▶ _ФОРМУЛИРОВКА ЗАДАНИЯ_
Перепишите дословно фрагмент текста о Бегине и Вейцмане, начиная со слов «Отношения между вождем» и заканчивая словами «лет, — ответил Вейцман.».
::: ПРЕДЛОЖЕННЫЙ ТЕКСТ :::
— Господин Бегин, я слишком вас уважаю, чтобы повторить вслух эту гадость. Спросите у Галили…
И Бегин, узнав эту историю от Галили, обиделся, как ребенок.
— Эзер отзывается о нас всех казарменным языком, — пожаловался он своему секретарю Кадишаю.
Отношения между вождем и строптивым мушкетером совсем охладились. Вейцман сложил с себя полномочия председателя правления Херута и отошел от партийных дел.
Но в канун выборов 1977 года Бегин вновь призвал к себе опального строптивца.
— Что случилось с моим любимым генералом? — спросил он ласково.
— Я не хочу, чтобы мы пришли к власти, когда мне будет 70 лет, — ответил Вейцман.
— Что ж, — усмехнулся Бегин, — от тебя будет многое зависеть. Ведь именно ты будешь руководить нашей предвыборной кампанией.
— Значит, я стану министром обороны в 53 года, — весело закончил Вейцман.
Искусно дирижируя предвыборной борьбой, он во многом способствовал победе правого лагеря. Бегин стал премьер-министром после почти тридцатилетнего прозябания в оппозиции. Осенью 1977 года Вейцман получил портфель министра обороны, как он и предвидел, в 53 года, и стал одним из творцов Кемп-Девидских соглашений.
В течение всего периода переговоров с Египтом Вейцман вместе с Даяном уговаривал, подбадривал, убеждал Бегина. И Бегин им этого не простил. Ему казалось, что если бы не Даян и не Вейцман, он не пошел бы в Кемп-Девиде на столь болезненные для национального самолюбия уступки.
Вейцман же делал все для того, чтобы мир с Египтом превратился в подлинный мир. Он установил прочные личные связи с египетскими лидерами, регулярно посещал Каир и Александрию.
::: ИСХОДНЫЕ ДАННЫЕ :::
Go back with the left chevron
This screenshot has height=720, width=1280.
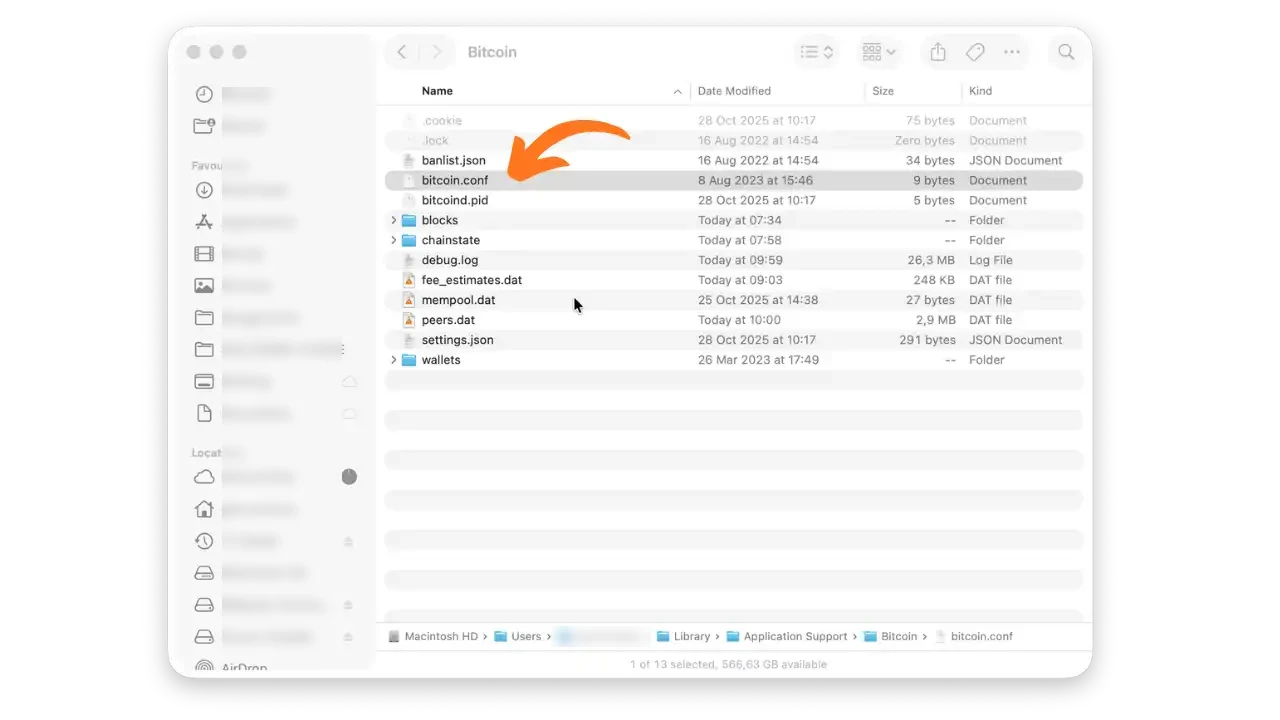pyautogui.click(x=402, y=52)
:::
▶ _ОТВЕТ К ЗАДАНИЮ_
Отношения между вождем и строптивым мушкетером совсем охладились. Вейцман сложил с себя полномочия председателя правления Херута и отошел от партийных дел.
Но в канун выборов 1977 года Бегин вновь призвал к себе опального строптивца.
— Что случилось с моим любимым генералом? — спросил он ласково.
— Я не хочу, чтобы мы пришли к власти, когда мне будет 70 лет, — ответил Вейцман.